▶ Work required: The entries below are to be retyped exactly. Preserve every word.

(Collected data)
┌──

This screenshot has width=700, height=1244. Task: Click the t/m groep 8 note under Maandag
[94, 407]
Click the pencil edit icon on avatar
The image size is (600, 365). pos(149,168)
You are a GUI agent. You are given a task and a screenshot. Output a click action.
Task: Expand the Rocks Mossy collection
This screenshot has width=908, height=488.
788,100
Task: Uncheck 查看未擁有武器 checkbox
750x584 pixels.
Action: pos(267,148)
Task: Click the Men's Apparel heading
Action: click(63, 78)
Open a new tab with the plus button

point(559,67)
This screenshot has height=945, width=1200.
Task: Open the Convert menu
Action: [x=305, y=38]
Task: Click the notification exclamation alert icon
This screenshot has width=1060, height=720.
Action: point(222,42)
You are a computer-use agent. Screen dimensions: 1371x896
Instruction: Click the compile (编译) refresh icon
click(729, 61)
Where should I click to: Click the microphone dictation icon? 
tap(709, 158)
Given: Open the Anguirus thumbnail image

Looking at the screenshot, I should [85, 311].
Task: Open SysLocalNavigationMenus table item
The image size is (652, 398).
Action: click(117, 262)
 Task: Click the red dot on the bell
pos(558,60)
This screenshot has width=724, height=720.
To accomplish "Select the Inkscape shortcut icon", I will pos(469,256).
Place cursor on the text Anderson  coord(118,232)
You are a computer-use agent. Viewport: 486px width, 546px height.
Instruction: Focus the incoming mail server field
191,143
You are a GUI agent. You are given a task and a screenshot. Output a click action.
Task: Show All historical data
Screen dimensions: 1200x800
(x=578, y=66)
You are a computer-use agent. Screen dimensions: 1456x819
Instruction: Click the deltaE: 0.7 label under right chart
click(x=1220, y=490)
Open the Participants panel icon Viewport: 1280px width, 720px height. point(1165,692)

└──

▶ Result of the task:
This screenshot has width=700, height=1244. Task: Click the t/m groep 8 note under Maandag
[94, 407]
Click the pencil edit icon on avatar
The image size is (600, 365). pos(149,168)
You are a GUI agent. You are given a task and a screenshot. Output a click action.
Task: Expand the Rocks Mossy collection
This screenshot has width=908, height=488.
788,100
Task: Uncheck 查看未擁有武器 checkbox
750x584 pixels.
Action: pos(267,148)
Task: Click the Men's Apparel heading
Action: click(63, 78)
Open a new tab with the plus button

point(559,67)
This screenshot has height=945, width=1200.
Task: Open the Convert menu
Action: [x=305, y=38]
Task: Click the notification exclamation alert icon
This screenshot has width=1060, height=720.
Action: point(222,42)
You are a computer-use agent. Screen dimensions: 1371x896
Instruction: Click the compile (编译) refresh icon
click(729, 61)
Where should I click to: Click the microphone dictation icon? 
tap(709, 158)
Given: Open the Anguirus thumbnail image

Looking at the screenshot, I should [85, 311].
Task: Open SysLocalNavigationMenus table item
The image size is (652, 398).
Action: click(117, 262)
 Task: Click the red dot on the bell
pos(558,60)
This screenshot has width=724, height=720.
To accomplish "Select the Inkscape shortcut icon", I will pos(469,256).
Place cursor on the text Anderson  coord(118,232)
You are a computer-use agent. Viewport: 486px width, 546px height.
Instruction: Focus the incoming mail server field
191,143
You are a GUI agent. You are given a task and a screenshot. Output a click action.
Task: Show All historical data
Screen dimensions: 1200x800
(x=578, y=66)
You are a computer-use agent. Screen dimensions: 1456x819
Instruction: Click the deltaE: 0.7 label under right chart
click(x=1220, y=490)
Open the Participants panel icon Viewport: 1280px width, 720px height. point(1165,692)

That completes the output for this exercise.